Casey, who is running for reelection, went further and actually defended the tax break: "The venture capital industry is one of the few sources of startup funding for small businesses," Casey said. He added that low taxes are a "powerful incentive" for new businesses, and that any "dramatic change" in what investment fund managers have to pay would "reduce investment," Casey reasoned, according to McCausland.
"Both the Republicans and the Democrats were reluctant to come out and say this is a loophole we ought to close," McCausland told me. "It's a ridiculous position. It's fundamentally unfair.
"If a private-equity guy invests his own money, that should qualify for capital-gains treatment. But the income he gets from [investors'] money should be taxed like ordinary income."
McCausland says the senators' response shows him that buyout funds - such as the online, sales-tax-free welding-equipment suppliers that Airgas has had to compete with, or giant Internet retailers, such as Amazon, which until recently resisted collecting sales taxes - have bought themselves friends in Washington in both parties, to the detriment of the working public and those sectors of the economy with less-effective lobbyists.
"The press is saying Republicans are in the pocket of Wall Street," McCausland said. But the Democrats are being supported by private equity, too, he told me.
Voting on faith
So McCausland, a Republican, is voting . . . for Mitt Romney, a professional buyout-fund manager, for president.
"When Romney was cornered on this issue, he could have said 'No,' " McCausland explained. Romney could have defended lower tax rates for buyout funds like his fellow Bain Capital multi-millionaires.
"But instead, [Romney] said it's one of those loopholes we're going to be looking at," McCausland said. "[Romney] wouldn't have been my first choice as a candidate. But he has come out with this philosophy that you have to show you're serious about cutting spending, and then raise taxes."
"The populace knows the system is unfair," McCausland added. "Romney is on this, and that is one of the more important reasons I am voting for him."
Do we dare believe Romney? I asked McCausland.

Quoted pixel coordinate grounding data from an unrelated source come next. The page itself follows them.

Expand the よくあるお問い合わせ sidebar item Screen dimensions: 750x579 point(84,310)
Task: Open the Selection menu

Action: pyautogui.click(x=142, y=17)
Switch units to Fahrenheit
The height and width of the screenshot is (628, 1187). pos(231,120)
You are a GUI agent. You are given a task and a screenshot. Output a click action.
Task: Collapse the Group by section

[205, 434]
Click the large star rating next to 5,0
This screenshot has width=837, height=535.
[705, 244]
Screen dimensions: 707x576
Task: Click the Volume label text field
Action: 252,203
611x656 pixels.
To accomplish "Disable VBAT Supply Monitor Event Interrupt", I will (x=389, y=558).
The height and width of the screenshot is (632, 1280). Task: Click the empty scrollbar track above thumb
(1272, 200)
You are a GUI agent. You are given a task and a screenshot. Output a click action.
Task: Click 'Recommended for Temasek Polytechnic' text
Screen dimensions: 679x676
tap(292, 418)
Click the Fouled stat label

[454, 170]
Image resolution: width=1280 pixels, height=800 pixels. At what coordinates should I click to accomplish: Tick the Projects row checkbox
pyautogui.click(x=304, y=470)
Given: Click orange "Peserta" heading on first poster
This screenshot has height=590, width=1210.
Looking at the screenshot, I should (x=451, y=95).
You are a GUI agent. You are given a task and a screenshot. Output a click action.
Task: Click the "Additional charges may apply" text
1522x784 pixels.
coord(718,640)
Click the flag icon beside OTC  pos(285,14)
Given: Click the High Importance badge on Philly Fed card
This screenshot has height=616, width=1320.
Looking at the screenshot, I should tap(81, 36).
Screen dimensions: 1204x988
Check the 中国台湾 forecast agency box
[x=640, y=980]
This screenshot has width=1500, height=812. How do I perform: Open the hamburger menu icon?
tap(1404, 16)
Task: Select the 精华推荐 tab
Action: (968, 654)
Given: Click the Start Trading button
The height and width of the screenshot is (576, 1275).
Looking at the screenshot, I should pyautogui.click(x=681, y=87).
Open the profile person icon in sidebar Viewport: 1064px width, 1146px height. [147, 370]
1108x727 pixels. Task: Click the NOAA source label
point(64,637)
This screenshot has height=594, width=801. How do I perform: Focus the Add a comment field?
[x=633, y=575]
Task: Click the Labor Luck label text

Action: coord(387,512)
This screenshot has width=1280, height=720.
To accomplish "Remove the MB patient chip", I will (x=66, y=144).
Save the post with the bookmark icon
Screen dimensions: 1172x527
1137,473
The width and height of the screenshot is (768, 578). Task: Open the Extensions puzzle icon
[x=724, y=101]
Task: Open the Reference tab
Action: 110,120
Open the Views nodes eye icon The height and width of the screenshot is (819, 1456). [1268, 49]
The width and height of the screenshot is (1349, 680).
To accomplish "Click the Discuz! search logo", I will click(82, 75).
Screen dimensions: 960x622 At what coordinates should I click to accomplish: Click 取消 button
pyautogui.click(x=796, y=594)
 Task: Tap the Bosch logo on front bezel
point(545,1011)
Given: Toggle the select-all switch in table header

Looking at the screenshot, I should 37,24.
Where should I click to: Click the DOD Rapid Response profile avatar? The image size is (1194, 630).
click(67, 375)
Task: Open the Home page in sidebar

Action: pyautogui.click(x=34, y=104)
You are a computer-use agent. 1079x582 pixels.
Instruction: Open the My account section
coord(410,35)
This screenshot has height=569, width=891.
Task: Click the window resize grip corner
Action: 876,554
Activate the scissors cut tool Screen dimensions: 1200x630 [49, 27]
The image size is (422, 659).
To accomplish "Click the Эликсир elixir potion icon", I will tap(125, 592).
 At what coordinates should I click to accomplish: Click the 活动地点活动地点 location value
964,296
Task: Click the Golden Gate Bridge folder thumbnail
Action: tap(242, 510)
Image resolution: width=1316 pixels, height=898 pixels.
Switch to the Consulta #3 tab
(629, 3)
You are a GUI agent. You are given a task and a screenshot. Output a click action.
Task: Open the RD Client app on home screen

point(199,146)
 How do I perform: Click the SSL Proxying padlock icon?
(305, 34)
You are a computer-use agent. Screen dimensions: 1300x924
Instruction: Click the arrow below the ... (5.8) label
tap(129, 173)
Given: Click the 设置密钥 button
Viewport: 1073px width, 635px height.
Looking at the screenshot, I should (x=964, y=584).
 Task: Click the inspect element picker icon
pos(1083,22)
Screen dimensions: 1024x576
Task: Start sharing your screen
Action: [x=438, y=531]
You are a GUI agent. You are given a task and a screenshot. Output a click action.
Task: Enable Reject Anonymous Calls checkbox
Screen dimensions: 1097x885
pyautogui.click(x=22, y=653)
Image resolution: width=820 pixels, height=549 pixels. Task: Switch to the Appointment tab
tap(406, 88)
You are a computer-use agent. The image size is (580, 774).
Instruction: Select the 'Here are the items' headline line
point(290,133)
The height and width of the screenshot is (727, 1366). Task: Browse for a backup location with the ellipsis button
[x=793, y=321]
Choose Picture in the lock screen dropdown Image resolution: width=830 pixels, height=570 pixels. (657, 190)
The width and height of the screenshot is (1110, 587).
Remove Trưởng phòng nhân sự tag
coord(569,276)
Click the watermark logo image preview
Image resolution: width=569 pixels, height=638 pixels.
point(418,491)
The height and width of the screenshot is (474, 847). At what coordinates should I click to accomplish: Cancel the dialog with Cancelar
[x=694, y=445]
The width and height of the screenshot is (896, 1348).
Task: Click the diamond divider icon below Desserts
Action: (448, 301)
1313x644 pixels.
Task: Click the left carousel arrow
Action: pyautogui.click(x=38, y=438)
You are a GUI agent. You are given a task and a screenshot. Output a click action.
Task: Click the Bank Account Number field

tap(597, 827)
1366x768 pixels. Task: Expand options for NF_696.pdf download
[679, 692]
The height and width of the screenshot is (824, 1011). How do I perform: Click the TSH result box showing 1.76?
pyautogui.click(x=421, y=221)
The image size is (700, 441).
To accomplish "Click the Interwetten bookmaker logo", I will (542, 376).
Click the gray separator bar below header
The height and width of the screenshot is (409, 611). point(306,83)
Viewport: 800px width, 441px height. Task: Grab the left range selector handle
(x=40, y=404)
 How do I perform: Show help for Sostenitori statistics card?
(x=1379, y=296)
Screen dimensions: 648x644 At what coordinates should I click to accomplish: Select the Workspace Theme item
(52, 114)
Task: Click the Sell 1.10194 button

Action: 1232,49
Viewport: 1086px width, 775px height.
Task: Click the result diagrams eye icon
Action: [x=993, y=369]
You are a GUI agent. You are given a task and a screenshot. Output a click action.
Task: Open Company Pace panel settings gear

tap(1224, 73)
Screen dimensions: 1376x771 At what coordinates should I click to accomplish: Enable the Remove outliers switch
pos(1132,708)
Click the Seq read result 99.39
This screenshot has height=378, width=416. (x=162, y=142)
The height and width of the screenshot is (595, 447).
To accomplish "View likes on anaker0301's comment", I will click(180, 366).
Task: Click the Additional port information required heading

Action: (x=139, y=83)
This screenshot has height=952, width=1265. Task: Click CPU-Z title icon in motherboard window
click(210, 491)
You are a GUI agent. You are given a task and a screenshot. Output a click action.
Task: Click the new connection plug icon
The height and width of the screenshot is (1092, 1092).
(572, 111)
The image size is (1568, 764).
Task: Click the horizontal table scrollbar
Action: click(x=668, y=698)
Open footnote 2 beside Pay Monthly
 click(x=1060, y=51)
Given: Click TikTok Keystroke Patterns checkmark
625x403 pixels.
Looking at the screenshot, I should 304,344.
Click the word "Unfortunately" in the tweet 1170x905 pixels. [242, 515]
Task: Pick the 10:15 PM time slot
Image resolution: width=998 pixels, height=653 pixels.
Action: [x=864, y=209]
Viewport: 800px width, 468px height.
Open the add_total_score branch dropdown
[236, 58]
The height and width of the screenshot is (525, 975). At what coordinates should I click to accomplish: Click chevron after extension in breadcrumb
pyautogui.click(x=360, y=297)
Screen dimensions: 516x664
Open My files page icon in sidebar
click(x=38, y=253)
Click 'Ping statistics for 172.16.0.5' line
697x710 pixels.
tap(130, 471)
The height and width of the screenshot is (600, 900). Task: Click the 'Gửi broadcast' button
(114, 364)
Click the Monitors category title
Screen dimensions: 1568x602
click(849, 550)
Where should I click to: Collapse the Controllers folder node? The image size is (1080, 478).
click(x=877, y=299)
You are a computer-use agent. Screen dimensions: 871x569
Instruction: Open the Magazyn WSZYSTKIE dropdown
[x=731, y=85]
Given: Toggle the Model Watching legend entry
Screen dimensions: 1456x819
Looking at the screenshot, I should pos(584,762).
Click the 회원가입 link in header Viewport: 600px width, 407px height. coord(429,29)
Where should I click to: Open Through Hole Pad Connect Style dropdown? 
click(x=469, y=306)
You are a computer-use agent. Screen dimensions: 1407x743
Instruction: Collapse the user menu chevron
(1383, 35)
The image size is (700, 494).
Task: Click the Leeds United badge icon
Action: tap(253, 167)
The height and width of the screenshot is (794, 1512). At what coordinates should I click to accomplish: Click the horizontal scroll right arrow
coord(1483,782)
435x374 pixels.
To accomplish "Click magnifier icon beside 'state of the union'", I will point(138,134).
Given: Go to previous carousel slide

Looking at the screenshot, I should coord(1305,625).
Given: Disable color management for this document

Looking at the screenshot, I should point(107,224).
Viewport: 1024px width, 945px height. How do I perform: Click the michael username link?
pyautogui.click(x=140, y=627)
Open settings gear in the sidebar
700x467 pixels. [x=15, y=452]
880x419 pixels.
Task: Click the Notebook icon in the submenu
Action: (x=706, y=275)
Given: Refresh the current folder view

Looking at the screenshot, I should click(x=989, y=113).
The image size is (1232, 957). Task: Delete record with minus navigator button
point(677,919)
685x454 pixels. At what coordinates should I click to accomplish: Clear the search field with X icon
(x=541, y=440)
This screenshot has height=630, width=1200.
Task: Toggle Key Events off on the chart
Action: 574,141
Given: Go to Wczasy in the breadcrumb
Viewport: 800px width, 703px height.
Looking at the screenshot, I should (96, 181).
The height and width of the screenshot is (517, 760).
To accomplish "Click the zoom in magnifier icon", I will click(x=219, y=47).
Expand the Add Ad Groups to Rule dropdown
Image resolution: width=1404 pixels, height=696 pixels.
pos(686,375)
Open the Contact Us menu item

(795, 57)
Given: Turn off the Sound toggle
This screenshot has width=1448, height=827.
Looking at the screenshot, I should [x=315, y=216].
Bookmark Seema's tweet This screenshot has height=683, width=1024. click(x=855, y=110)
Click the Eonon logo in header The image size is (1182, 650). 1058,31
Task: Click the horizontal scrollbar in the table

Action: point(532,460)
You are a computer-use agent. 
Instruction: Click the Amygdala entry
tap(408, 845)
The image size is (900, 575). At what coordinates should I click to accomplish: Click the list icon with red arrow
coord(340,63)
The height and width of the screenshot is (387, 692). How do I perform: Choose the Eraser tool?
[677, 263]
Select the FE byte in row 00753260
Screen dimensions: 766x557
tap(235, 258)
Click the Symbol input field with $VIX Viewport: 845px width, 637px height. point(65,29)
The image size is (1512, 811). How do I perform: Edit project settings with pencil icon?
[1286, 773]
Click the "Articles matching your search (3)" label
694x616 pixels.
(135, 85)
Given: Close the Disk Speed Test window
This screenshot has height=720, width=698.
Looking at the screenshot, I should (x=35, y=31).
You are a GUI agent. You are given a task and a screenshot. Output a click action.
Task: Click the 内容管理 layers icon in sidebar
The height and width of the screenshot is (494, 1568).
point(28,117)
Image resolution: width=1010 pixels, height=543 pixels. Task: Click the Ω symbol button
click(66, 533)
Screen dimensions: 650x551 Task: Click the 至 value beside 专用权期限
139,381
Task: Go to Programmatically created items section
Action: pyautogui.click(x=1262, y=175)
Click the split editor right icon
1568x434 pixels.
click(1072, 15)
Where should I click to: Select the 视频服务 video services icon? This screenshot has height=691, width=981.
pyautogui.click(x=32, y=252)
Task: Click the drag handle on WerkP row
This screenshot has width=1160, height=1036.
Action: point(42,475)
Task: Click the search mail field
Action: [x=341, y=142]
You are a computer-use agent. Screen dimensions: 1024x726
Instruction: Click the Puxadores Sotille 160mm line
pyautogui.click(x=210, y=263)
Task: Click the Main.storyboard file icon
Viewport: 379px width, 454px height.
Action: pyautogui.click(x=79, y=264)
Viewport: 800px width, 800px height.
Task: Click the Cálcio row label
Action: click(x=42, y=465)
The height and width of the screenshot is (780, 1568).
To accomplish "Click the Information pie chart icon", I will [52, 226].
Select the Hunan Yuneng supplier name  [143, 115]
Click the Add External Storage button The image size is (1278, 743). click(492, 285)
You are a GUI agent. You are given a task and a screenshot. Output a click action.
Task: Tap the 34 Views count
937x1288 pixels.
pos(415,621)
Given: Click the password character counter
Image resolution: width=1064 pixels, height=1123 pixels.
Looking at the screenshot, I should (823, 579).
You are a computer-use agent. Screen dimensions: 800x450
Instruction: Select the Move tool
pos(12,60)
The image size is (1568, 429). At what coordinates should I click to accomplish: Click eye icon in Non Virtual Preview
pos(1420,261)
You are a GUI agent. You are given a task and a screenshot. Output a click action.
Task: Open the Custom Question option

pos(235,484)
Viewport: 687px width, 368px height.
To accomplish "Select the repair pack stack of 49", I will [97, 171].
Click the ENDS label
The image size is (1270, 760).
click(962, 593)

Romney also says, after all, that he wants to trim Social Security and Medicare spending, while beefing up the military and waging war against Iran on the side of Israel, without raising the tax burden.
Can we trust that Romney, despite all the impossible contradictions he expressed in his efforts to get elected, will actually act reasonably and work with his political rivals to forge useful consensus for the American people?
Isn't that the kind of wishful thinking a lot of corporate Democrats - and left-leaning Democrats, for that matter - engaged in four years ago when they backed Obama?
"I don't know if it's going to be any different," McCausland told me. "But I'm hopeful."